>> BEGIN

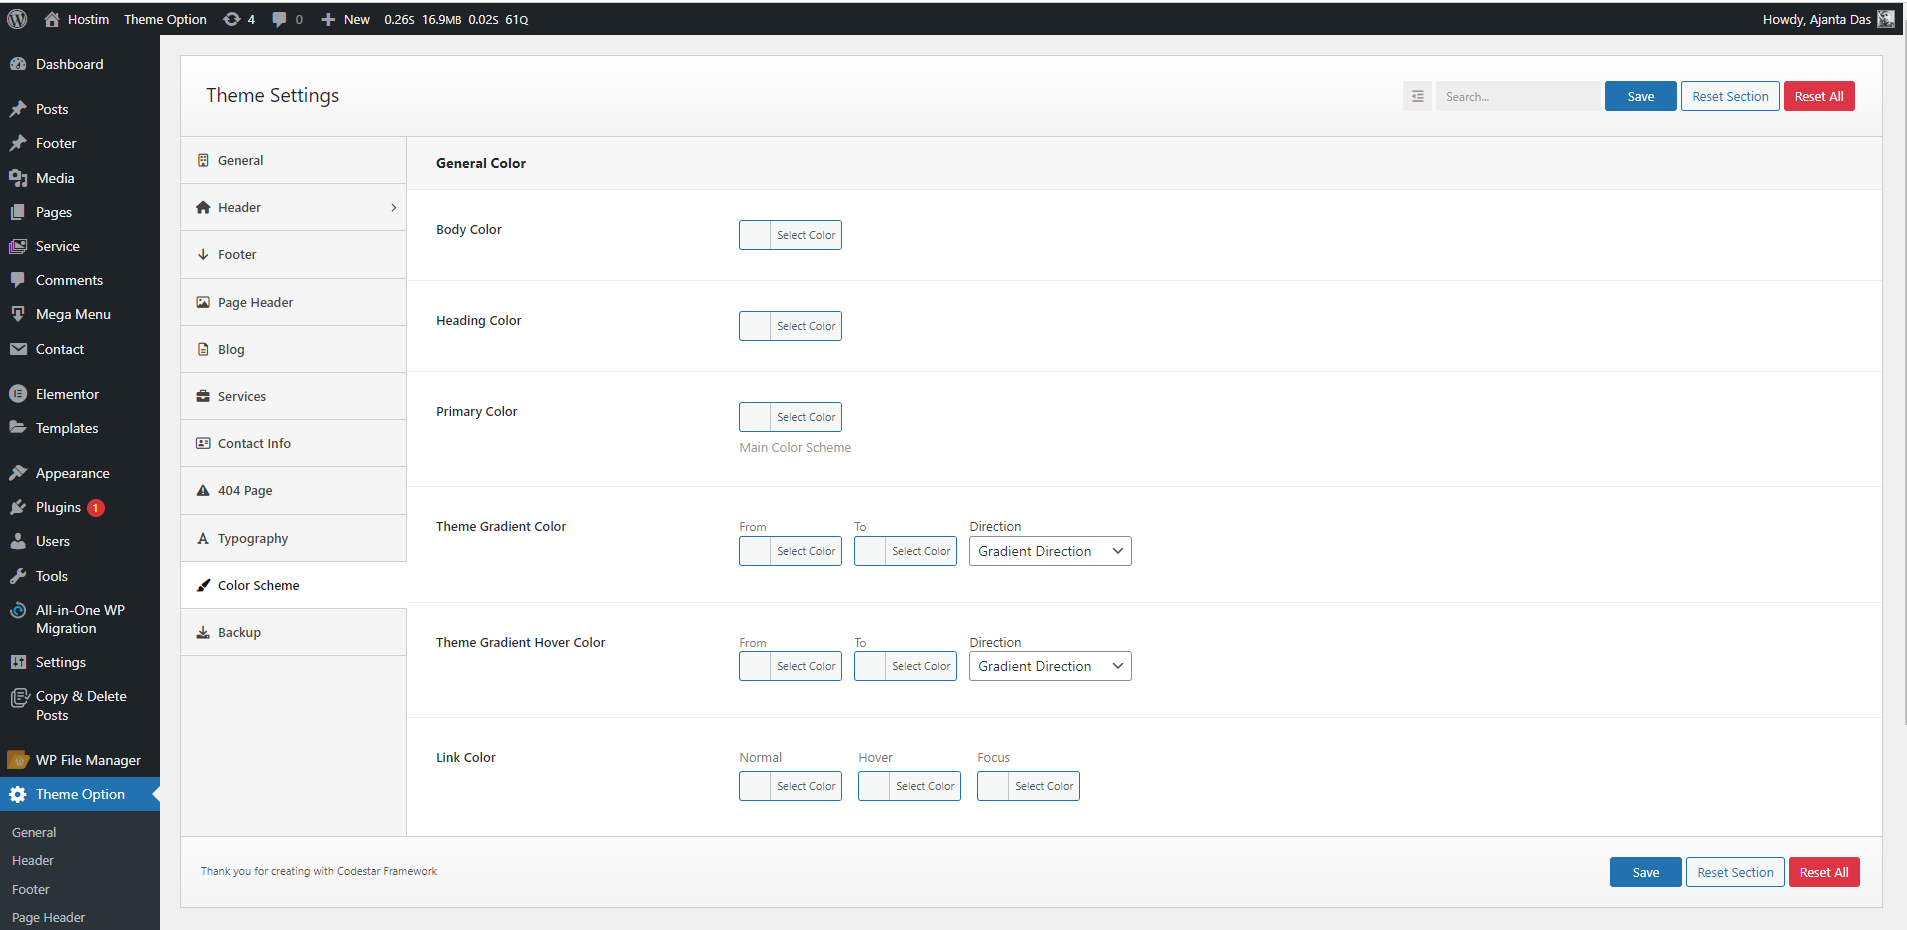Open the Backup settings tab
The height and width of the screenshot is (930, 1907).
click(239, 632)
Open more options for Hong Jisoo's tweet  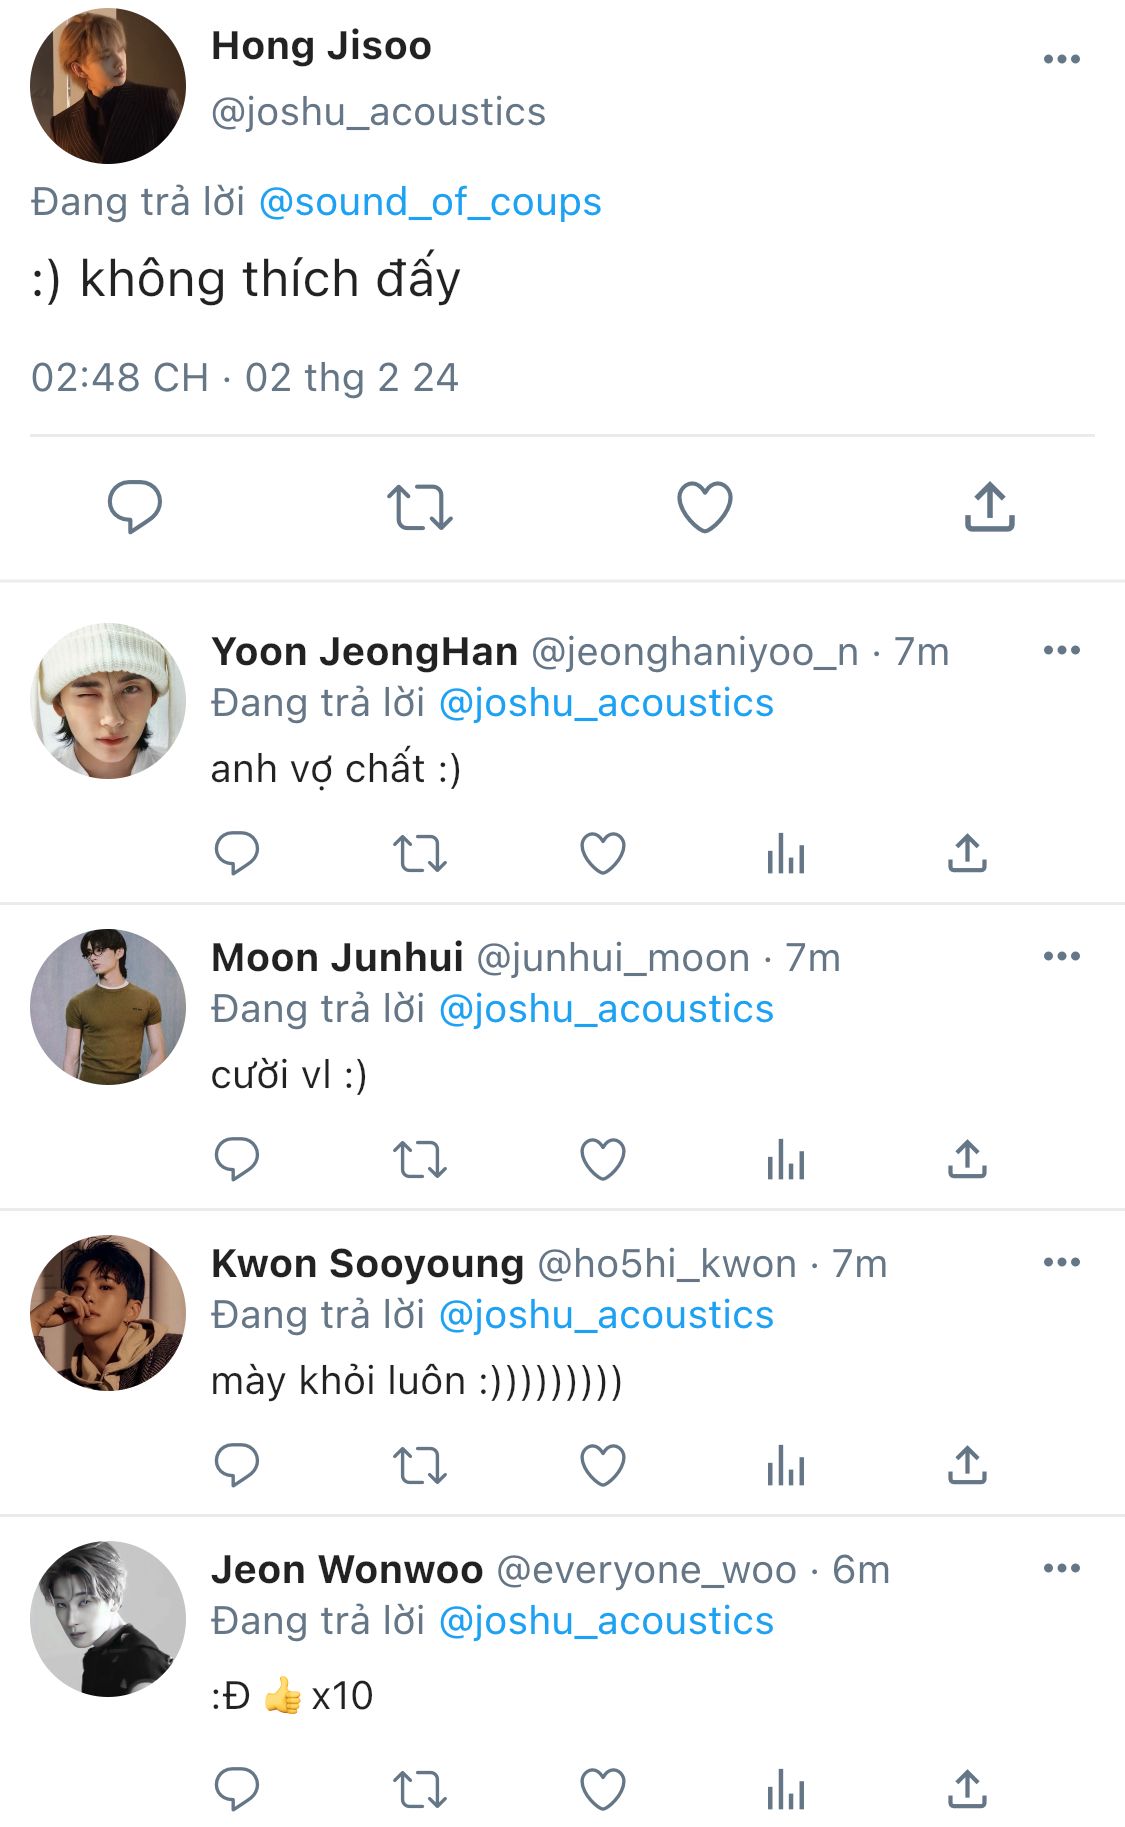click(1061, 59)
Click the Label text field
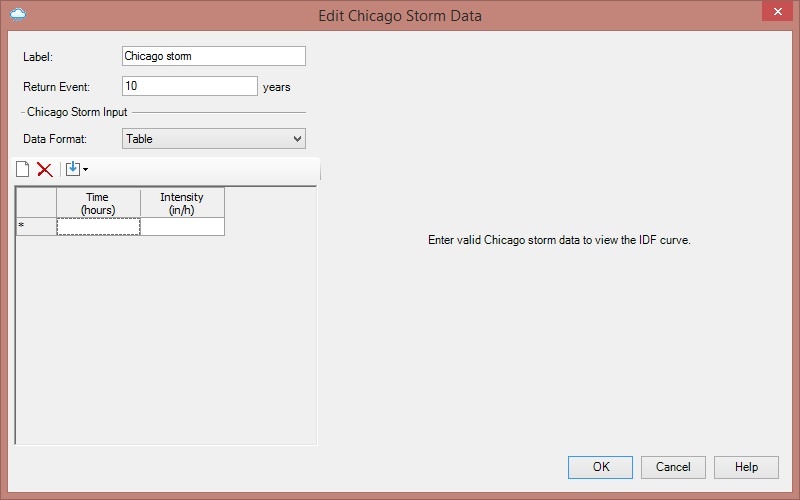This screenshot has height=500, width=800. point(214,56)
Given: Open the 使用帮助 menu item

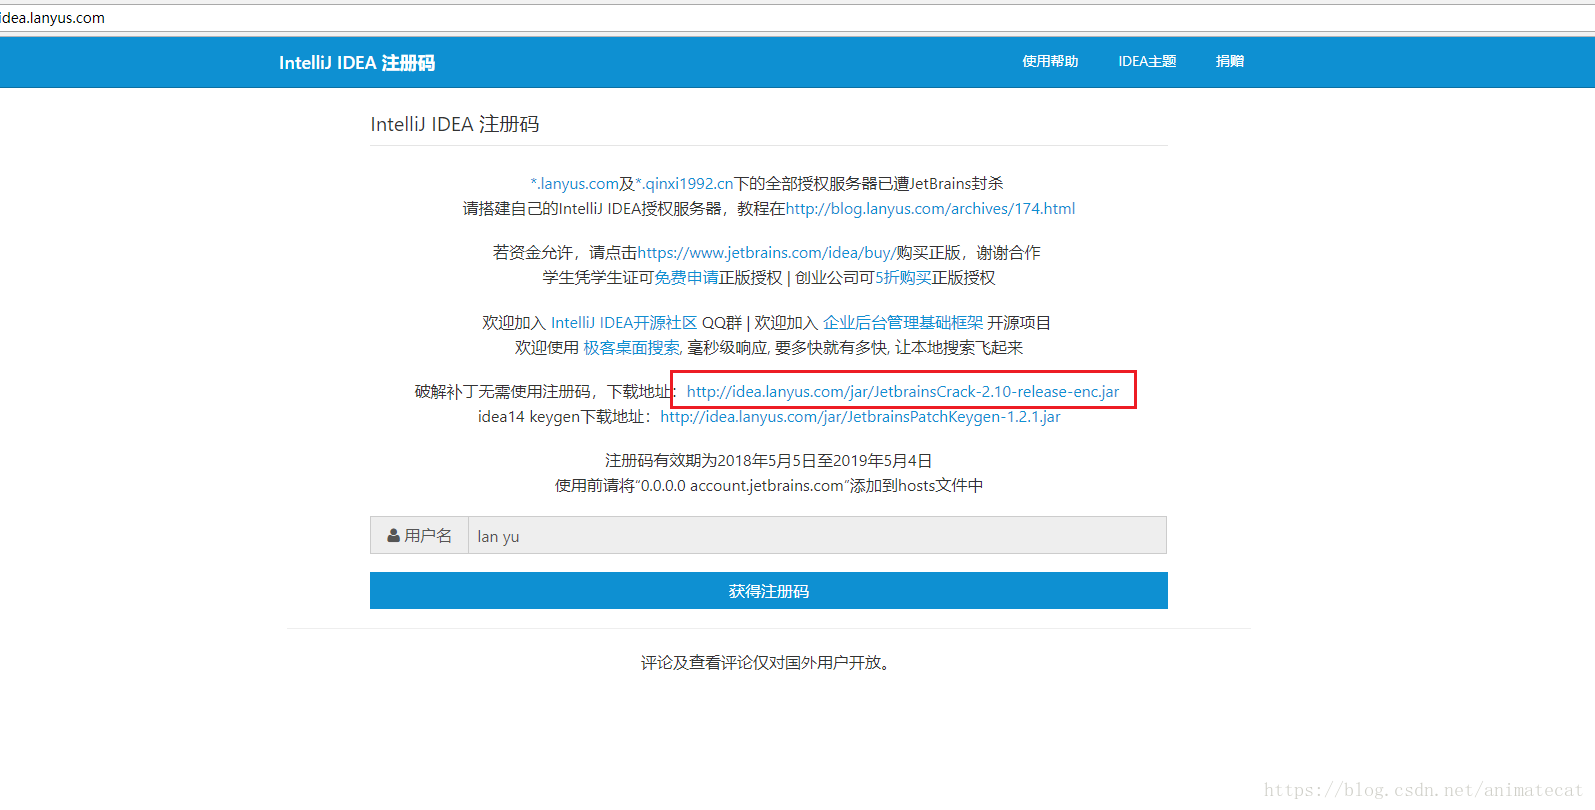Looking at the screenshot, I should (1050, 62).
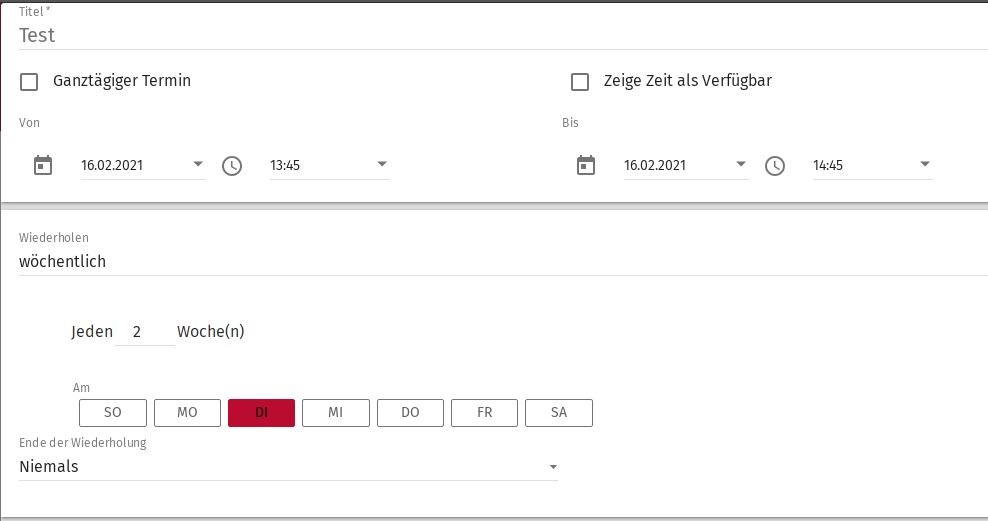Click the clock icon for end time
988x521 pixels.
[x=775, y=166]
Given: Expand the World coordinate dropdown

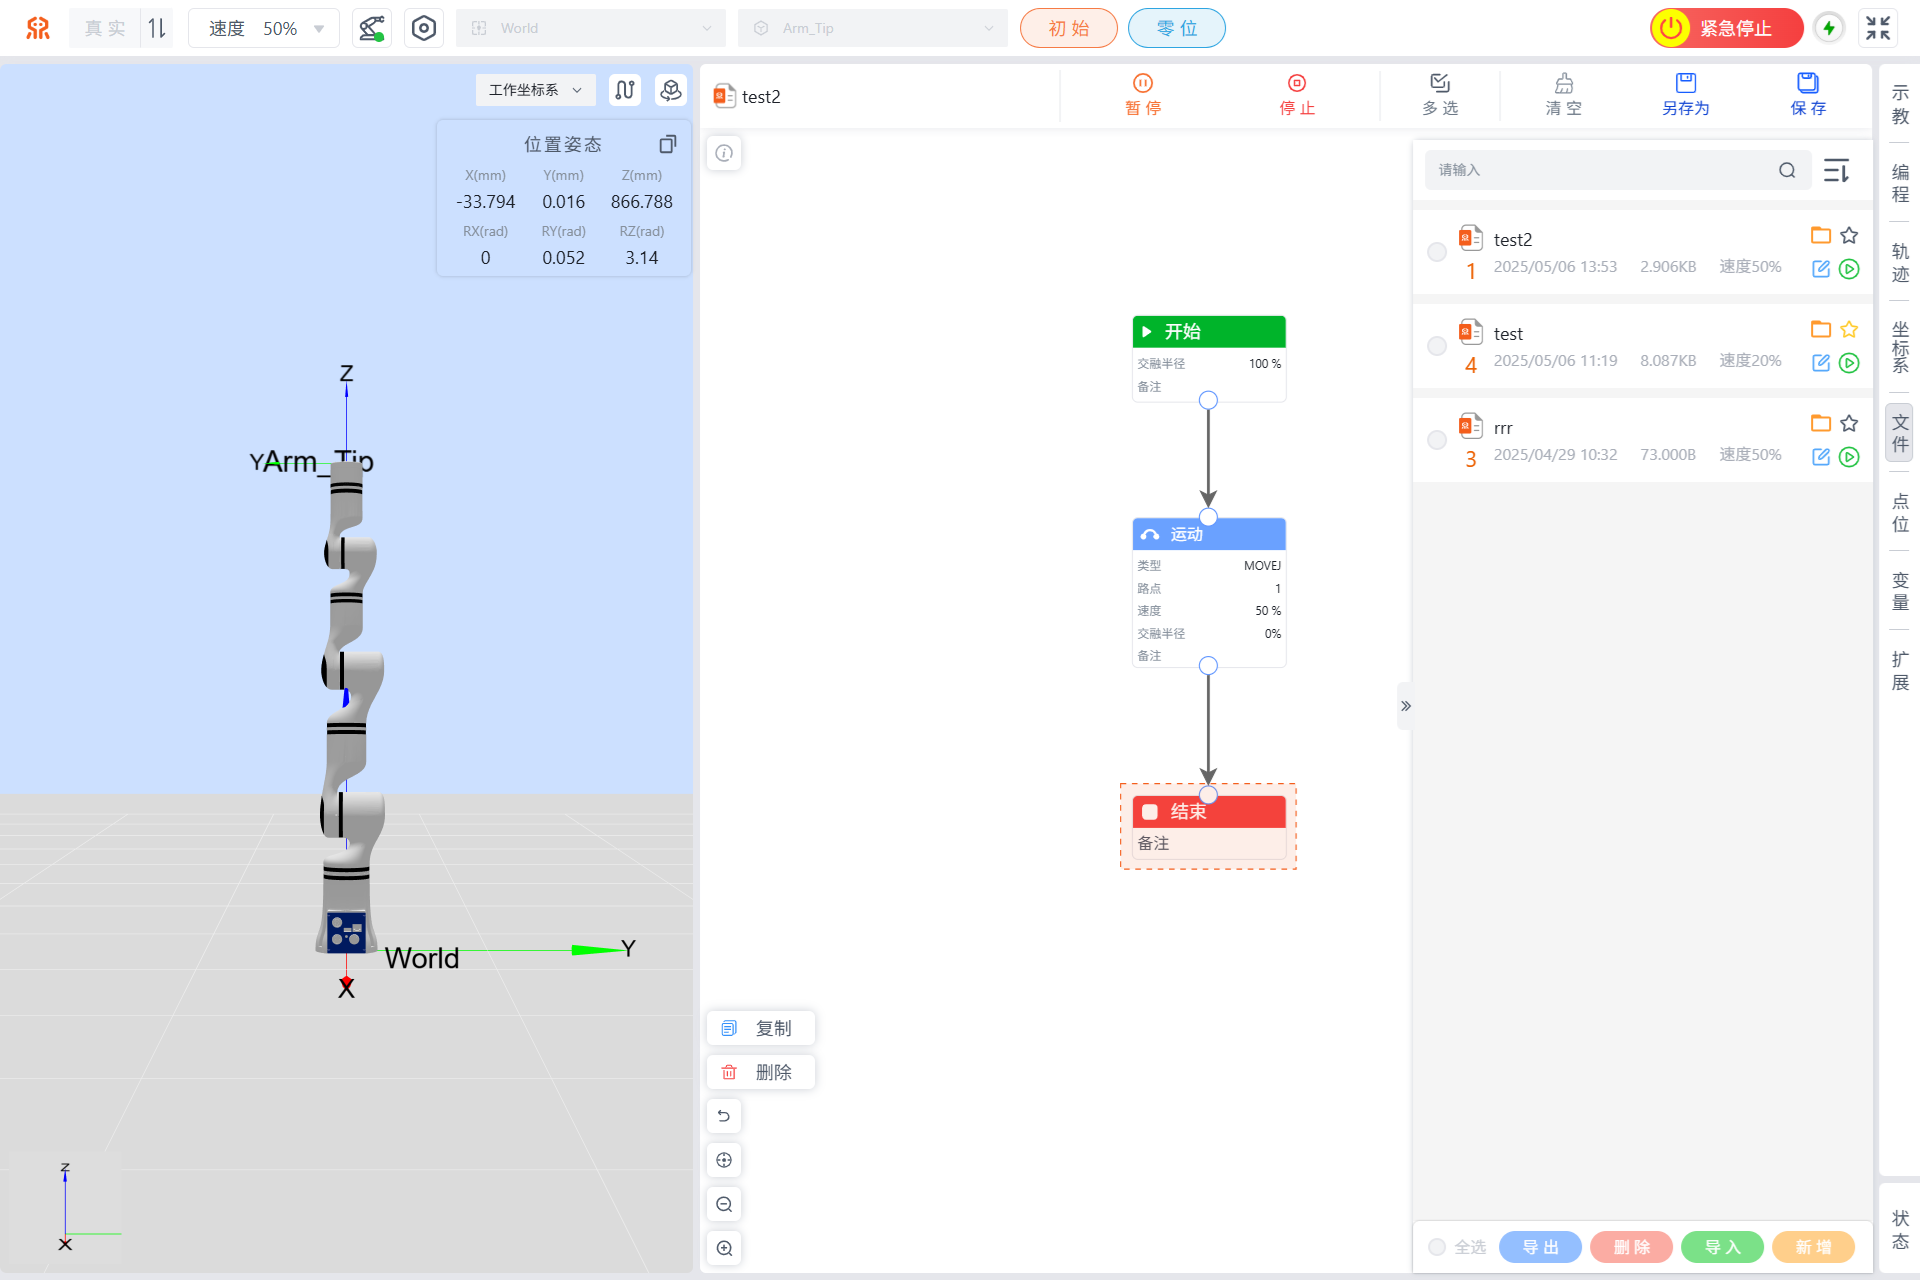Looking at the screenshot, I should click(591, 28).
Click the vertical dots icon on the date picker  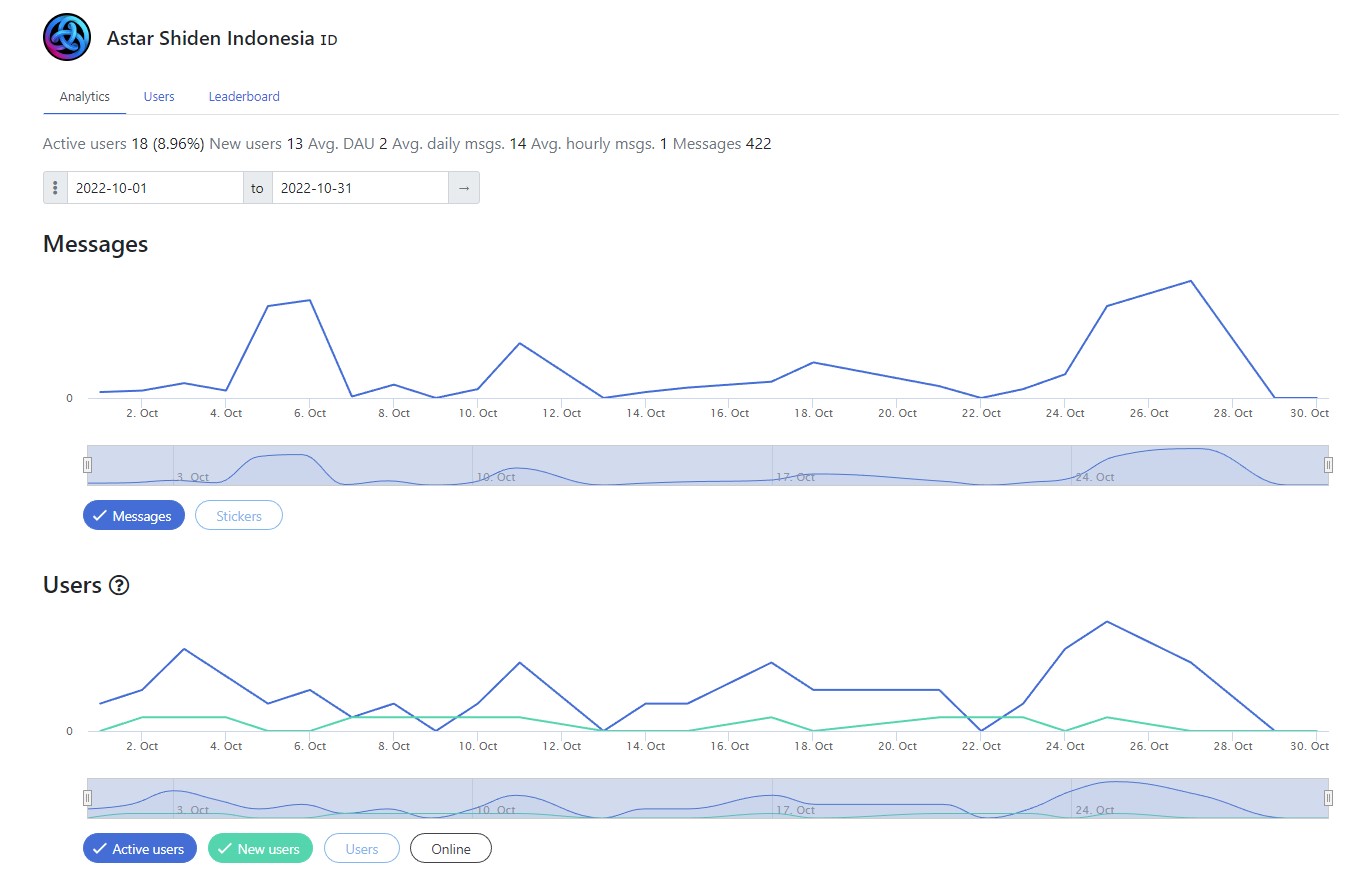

>> END

Repeat the lines of the records starting at the one that contains "Click the Label text field" and ending at the one that contains "[x=775, y=166]", and leave the pictures out of your answer.

Click the Label text field
This screenshot has height=500, width=800. point(214,56)
Given: Open the 使用帮助 menu item

Looking at the screenshot, I should (1050, 62).
Click the clock icon for end time
988x521 pixels.
[x=775, y=166]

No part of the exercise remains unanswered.